A falta de roteiristas é compreensível, já que o nosso audiovisual ainda está se configurando como mercado. Não existe suficiente procura por roteiristas para justificar a dedicação de profissionais exclusivamente a essa área. A falta de um grande número de produções altamente lucrativas também afeta esse mercado - Como saber em que roteirista confiar? Quem consegue uma conexão certa com o público? Quem tem um grande número de "blockbusters" nas costas? Hoje dá para contar nos dedos... é o velho problema do ovo e da galinha... leva tempo.

Sobre o artigo da AWN: Achei interessante exatamente por ser desatualizado. O artigo é de 1998 e desde aquele ano já se falava em estúdios artesanais funcionando como negócio, o que mostra que hoje o conceito está mais que amadurecido.

Sobre os segredos do sucesso entretanto: não acredito que para produzir uma animação seja necessário apenas uma boa história e domínio da linguagem. Até porque hoje esses são conceitos altamente subjetivos. Pode-se ter uma boa história, um bom animatic e nenhum investidor, nenhuma equipe, nenhum orçamento, nenhuma distribuição, nenhuma janela e por ai vai. São multiplos fatores e, no meu ver, o segredo é se inserir, conhecer todos os fatores e viabilizar a produção, nem que para isso toda uma nova solução seja necessária para cada etapa do processo.

Anônimo disse...

Muito legal o texto. Acredito que o caráter auto-didata desta geração de animadores deve-se, no entanto, mais à falta de escolas e referências da era pré-internet do que efetivamente de uma ideologia de cinema de autor adquirida por influência canadense. Acho que a maior parte de nós nem tinha acesso ao trabalho ou filmes da NFB, aqueles que tiveram esse contato foram uma pequena exceção fortuita.

Também acho que a importância do Richard Williams é geralmente superestimada, e nesse caso ainda mais. O livro do Richard Williams foi publicado quando a maior parte dos animadores brasileiros em atividade já trabalhavam como profissionais há anos. É bem pouco provável que a formação dessa geração tenha passado pelo "Animator's survival kit", mas sim pelo "Illusion of Life", model sheets e cenas pirateadas de grandes estúdios na base do xerox e muitas fitas mal gravadas de vídeo cassete.

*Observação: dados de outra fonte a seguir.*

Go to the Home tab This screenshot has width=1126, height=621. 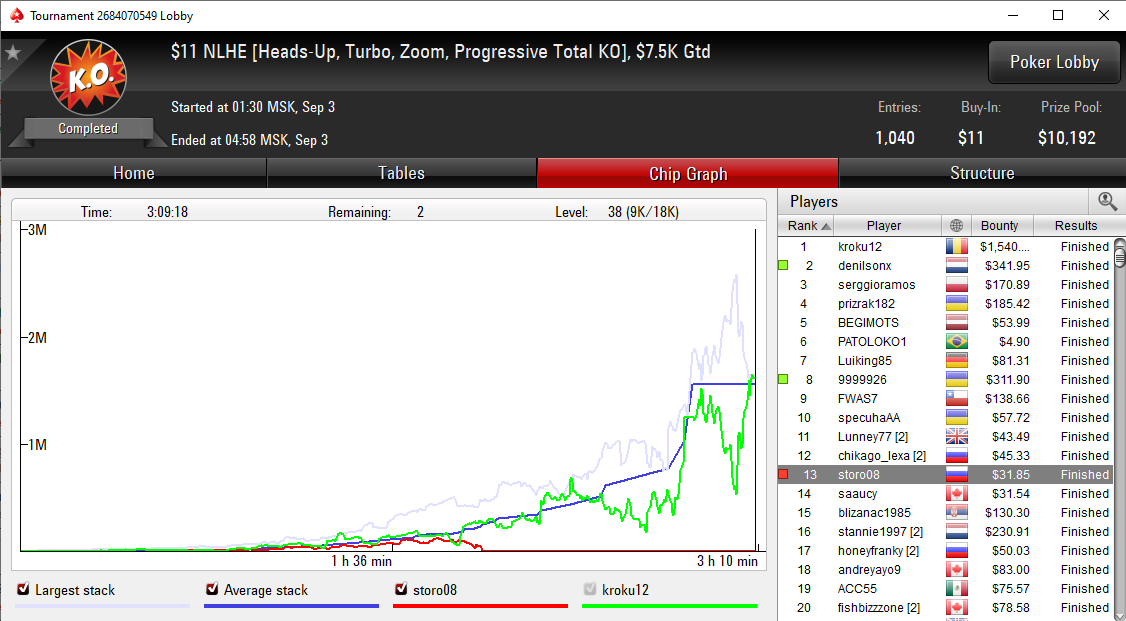pos(133,173)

De qualquer maneira o perfil do mercado me parece bastante preciso, ainda que preliminar. Seria interessante aprofundar-se nesse tipo de análise, continuem com o ótimo blog!

Diego Stoliar disse...

Ei Paulo,
obrigado pelo seu comentário!

Eu tive algumas limitações para escrever esse texto: Primeiramente tive que falar da influência canadense apenas, e em segundo eu tinha 1 ou 2 laudas para apresenta-las e traçar uma linha entre essas e o nosso mercado atual.

Concordo que muitos não tiveram contato direto com o material da NFB ou do McLaren, eu também não tive em um primeiro momento... Acho que a influência foi indireta, através desses "projetos de multiplicação do conhecimento". Desculpa se isso não ficou tão claro.

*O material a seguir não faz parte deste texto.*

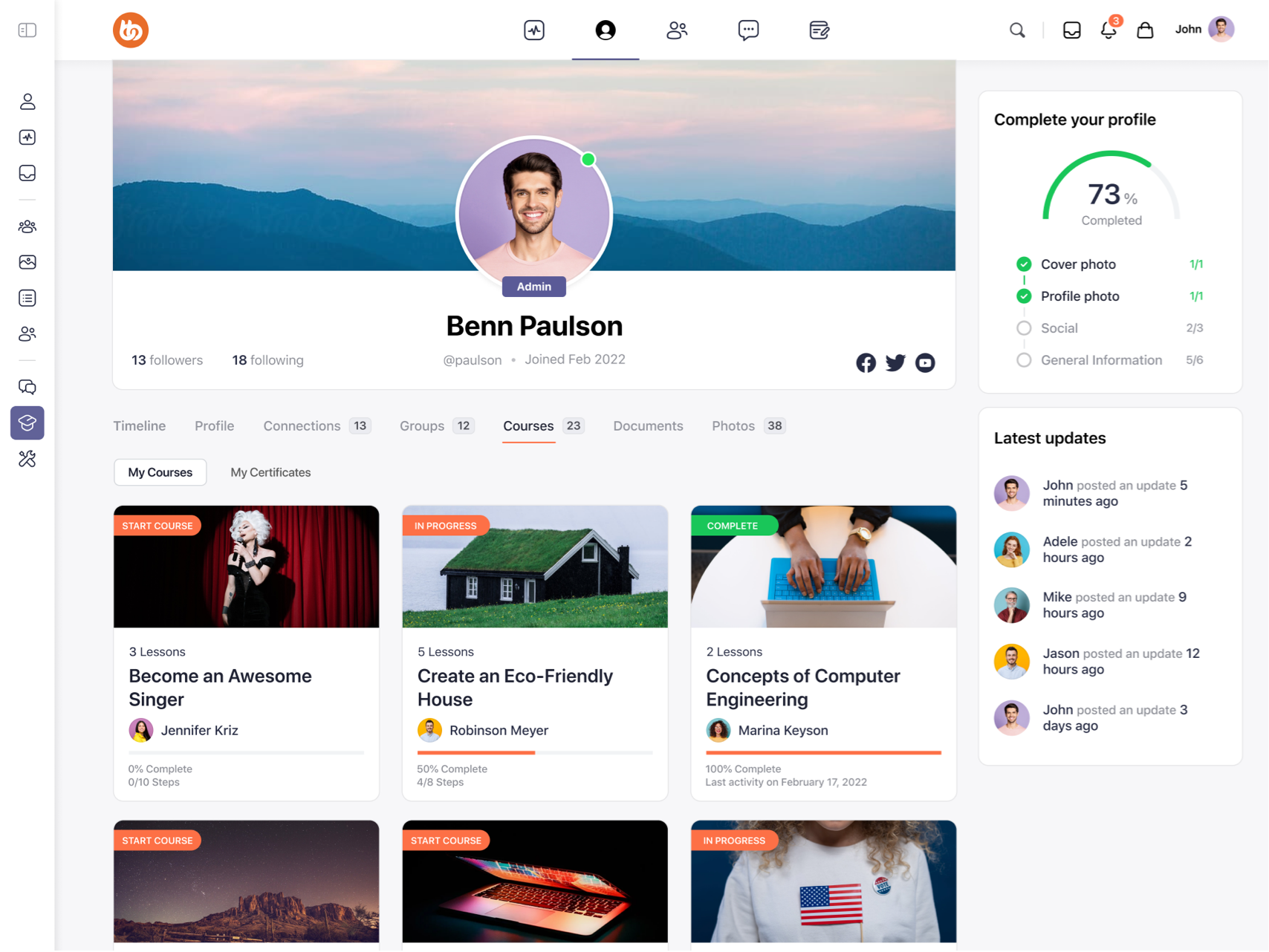
Task: Open the messages chat bubble in top nav
Action: 747,30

O mesmo vale para o "Illusion of Life": Não é uma influência canadense... Dai tive de pular diretamente para o "Survival Kit", que foi lançado em 2000. O que deixa essa toda essa lógica apenas para os últimos 7 anos, criando provavelmente essa discrepância.

Em compensação nos últimos 7 anos acredito que o número de animadores no Brasil tenha pelo menos dobrado e que a maioria possua o "Survival Kit" por se tratar de um livro mais prático, mais barato, relativamente fácil de achar, e menos "preparatório de mão-de-obra para mega-estúdio industrial"... Eu posso estar redondamente enganado também :)

Pra fechar: acho que as considerações são pertinentes e acho que vale uma revisitada no texto, principalmente incluindo as influências americanas, japonesas e européias.